• [The request] Could you print the items word for word, starting from the very first line and ending with the line that contains "[x=154, y=230]"?

• [Stored data]

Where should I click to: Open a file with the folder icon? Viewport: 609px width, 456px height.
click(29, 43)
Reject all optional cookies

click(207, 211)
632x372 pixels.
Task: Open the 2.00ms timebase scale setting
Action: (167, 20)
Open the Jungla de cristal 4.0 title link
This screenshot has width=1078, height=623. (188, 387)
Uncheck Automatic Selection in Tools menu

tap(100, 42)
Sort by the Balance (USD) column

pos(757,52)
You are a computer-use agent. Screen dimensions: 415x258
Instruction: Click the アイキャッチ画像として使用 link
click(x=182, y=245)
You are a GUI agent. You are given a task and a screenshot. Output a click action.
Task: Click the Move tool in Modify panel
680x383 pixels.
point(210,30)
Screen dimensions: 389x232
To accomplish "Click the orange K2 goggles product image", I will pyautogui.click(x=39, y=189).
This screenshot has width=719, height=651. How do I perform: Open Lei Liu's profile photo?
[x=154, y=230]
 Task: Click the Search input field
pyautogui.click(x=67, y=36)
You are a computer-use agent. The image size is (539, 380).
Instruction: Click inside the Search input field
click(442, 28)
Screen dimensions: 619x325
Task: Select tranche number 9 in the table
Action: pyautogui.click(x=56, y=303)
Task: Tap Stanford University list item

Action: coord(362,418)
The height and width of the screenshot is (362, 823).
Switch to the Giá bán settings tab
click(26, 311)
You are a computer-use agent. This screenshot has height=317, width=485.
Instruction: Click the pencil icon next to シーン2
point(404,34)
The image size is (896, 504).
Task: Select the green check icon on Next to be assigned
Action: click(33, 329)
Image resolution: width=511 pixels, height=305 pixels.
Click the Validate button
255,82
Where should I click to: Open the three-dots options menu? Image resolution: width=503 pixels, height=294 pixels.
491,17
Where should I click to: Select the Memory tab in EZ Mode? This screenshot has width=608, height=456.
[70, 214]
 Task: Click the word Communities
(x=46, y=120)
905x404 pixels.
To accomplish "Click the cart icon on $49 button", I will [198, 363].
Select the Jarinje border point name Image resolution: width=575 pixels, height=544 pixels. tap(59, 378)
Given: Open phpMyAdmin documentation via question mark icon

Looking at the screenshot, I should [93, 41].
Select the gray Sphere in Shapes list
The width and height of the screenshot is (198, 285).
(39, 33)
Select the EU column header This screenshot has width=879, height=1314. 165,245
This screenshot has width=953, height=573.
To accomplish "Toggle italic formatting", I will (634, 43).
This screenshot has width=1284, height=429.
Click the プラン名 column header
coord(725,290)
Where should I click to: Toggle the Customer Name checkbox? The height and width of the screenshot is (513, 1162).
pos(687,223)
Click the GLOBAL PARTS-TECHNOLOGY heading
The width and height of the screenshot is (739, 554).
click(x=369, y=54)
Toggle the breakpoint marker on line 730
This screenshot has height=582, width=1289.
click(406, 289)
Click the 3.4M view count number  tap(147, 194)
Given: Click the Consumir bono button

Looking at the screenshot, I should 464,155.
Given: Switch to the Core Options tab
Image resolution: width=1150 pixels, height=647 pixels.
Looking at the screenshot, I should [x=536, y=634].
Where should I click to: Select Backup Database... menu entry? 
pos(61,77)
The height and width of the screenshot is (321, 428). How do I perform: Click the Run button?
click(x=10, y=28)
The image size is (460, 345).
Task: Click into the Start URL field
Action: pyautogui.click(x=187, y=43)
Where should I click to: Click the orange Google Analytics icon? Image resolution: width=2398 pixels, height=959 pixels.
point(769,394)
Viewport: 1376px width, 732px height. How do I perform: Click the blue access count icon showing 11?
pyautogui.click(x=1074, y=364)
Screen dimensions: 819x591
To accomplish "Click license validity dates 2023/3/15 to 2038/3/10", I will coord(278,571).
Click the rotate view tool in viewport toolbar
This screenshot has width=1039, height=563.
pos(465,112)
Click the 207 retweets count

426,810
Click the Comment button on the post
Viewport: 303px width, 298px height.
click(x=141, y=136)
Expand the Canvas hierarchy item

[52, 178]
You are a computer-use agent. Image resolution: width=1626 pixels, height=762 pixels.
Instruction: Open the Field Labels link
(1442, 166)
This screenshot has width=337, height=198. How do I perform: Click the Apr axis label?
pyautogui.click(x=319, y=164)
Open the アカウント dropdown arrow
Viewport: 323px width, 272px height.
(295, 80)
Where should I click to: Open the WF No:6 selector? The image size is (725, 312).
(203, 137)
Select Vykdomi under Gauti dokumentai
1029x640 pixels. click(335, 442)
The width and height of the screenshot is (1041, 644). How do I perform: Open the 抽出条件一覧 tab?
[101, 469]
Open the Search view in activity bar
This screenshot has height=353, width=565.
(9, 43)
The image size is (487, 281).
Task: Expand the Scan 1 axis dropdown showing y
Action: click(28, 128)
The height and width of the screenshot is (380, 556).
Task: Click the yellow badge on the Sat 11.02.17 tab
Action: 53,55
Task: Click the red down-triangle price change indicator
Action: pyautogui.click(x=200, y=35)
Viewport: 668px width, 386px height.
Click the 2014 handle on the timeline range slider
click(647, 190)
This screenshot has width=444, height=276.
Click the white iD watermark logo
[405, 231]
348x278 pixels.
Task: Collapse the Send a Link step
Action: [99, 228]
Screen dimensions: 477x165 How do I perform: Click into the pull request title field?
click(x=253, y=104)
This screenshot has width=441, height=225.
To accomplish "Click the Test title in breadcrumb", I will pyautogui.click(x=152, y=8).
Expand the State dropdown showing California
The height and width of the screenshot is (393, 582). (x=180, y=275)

• [Task answer]
Where should I click to: Open a file with the folder icon? Viewport: 609px width, 456px height.
click(29, 43)
Reject all optional cookies

click(207, 211)
632x372 pixels.
Task: Open the 2.00ms timebase scale setting
Action: (167, 20)
Open the Jungla de cristal 4.0 title link
This screenshot has width=1078, height=623. (188, 387)
Uncheck Automatic Selection in Tools menu

tap(100, 42)
Sort by the Balance (USD) column

pos(757,52)
You are a computer-use agent. Screen dimensions: 415x258
Instruction: Click the アイキャッチ画像として使用 link
click(x=182, y=245)
You are a GUI agent. You are given a task and a screenshot. Output a click action.
Task: Click the Move tool in Modify panel
680x383 pixels.
point(210,30)
Screen dimensions: 389x232
To accomplish "Click the orange K2 goggles product image", I will pyautogui.click(x=39, y=189).
This screenshot has width=719, height=651. How do I perform: Open Lei Liu's profile photo?
[x=154, y=230]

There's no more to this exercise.